George looked at it long enough to of read it three times if he could of read it once and then went out in the kitchen and got a trayful o' whatever was handy.

But the poor guy didn't get more'n a taste of anything. She was watchin' him like a hawk, and no sooner would he delve into one victual than she'd yank the dish away from him and tell him to remember that health was more important than temporary happiness. I felt so sorry for him that I couldn't enjoy my own repast and I told the Wife that we'd have our breakfast apart from that stricken soul if I had to carry the case to old Al Cazar himself.

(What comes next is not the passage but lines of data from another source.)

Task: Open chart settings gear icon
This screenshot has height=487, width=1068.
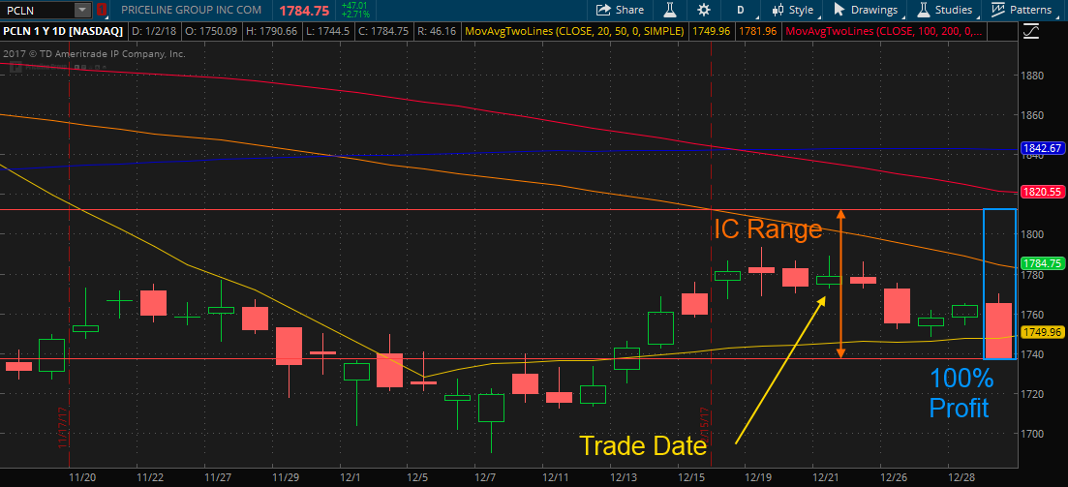Action: (x=704, y=10)
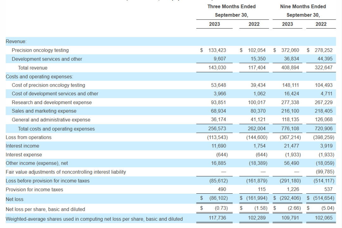Click the 143,030 total revenue value
The height and width of the screenshot is (228, 342).
coord(217,68)
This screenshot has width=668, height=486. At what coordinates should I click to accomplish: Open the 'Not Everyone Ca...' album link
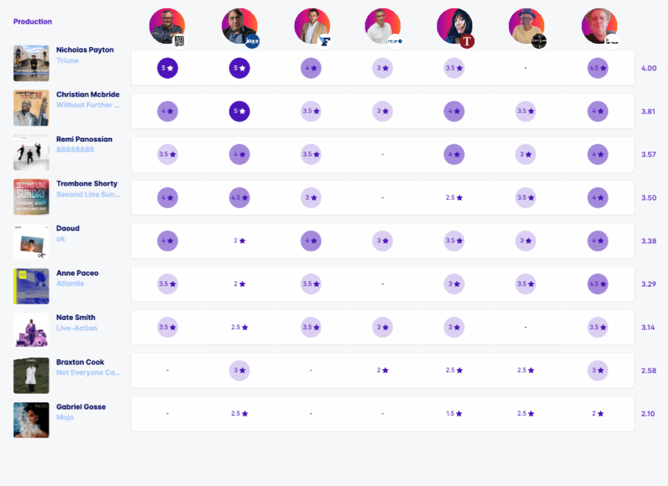(x=88, y=372)
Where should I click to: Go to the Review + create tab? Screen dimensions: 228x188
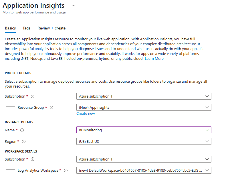(x=51, y=28)
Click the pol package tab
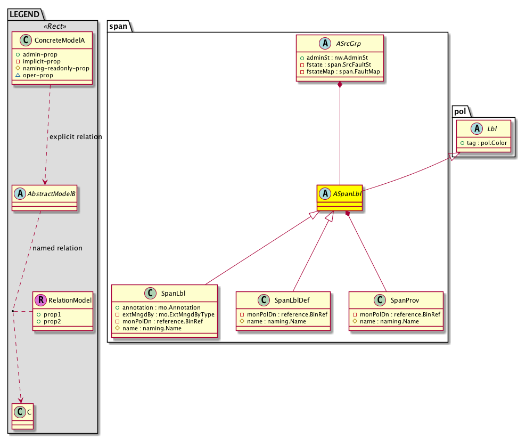This screenshot has width=526, height=439. tap(461, 111)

In the evenin' we strolled acrost the street to the Ponce – that's supposed to be even sweller yet than where we were stoppin' at. We walked all over the place without recognizin' nobody from our set. I finally warned the Missus that if we didn't duck back to our room I'd probably have a heart attack from excitement; but she'd read in her Florida guide that the decorations and pitchers was worth goin' miles to see, so we had to stand in front o' them for a couple hours and try to keep awake. Four or five o' them was thrillers, at that. Their names was Adventure, Discovery, Contest, and so on, but what they all should of been called was Lady Who Had Mislaid Her Clo'es.